Someone HAS bought a show dog from me and she DOES live in harsh winter conditions. A non black nose is not a fault in a red, (not desireable but acceptable) so I guess it would depend what else a judge sees in a dog. Or you give it fish oil or vitamin D before it begins to lose colour in the winter months and try to prevent winter nose in the first place.

Breeding away from it is easy enough done by bringing black into a breeding program or breeding to dogs whose pedigree is made up of dogs with only black pigment. That is not a problem for me because of whom I plan to breed to and bringing Quincy on the scene, so our future pups likely will not suffer from winter nose at all, but I still do not believe it is bad pigment because of what I have seen in my own puppies. It is not a coincidence that the ones who are less likely to suffer from it are all in better, warmer winter conditions.

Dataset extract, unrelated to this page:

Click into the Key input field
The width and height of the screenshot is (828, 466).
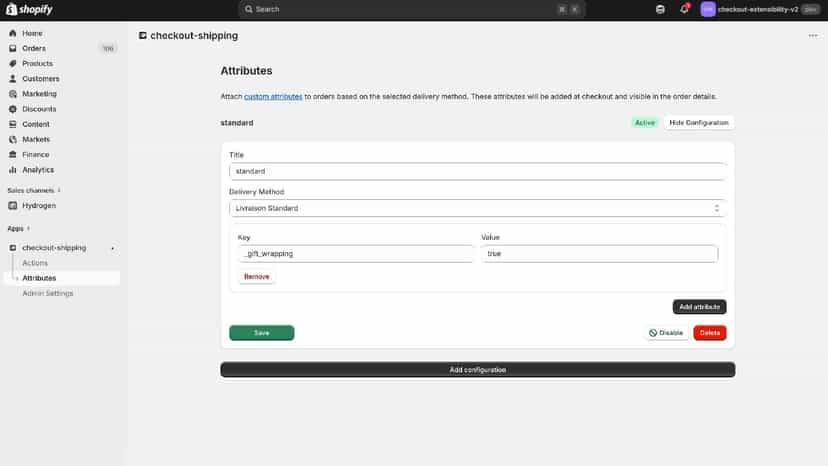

Do you keep all of your curtains drawn and blinds pulled down when you are at work or school? Enzo is still exposed to sunlight even though he is not outside in the sun.


----------



## Cdnjennga (Jul 30, 2009)

flyingduster said:


> I agree.
> 'winter nose' is just varying degrees of poor pigment... True black pigment stays black throughout winter without fading. My terrier has had a black nose since she was a pup, she's now 11 and her nose is still as black as it ever was and it never fades in winter or gets darker in summer; it's truely black pigment, there is no variation of it!
> 
> If it fades in winter, especially if it's quite noticable and as a young dog, it's not what I'd call good pigment.


That's the same with our PWD Sam. He had about the best pigment of any of our dogs, and it was jet black no matter the season (and we get both extreme heat and cold).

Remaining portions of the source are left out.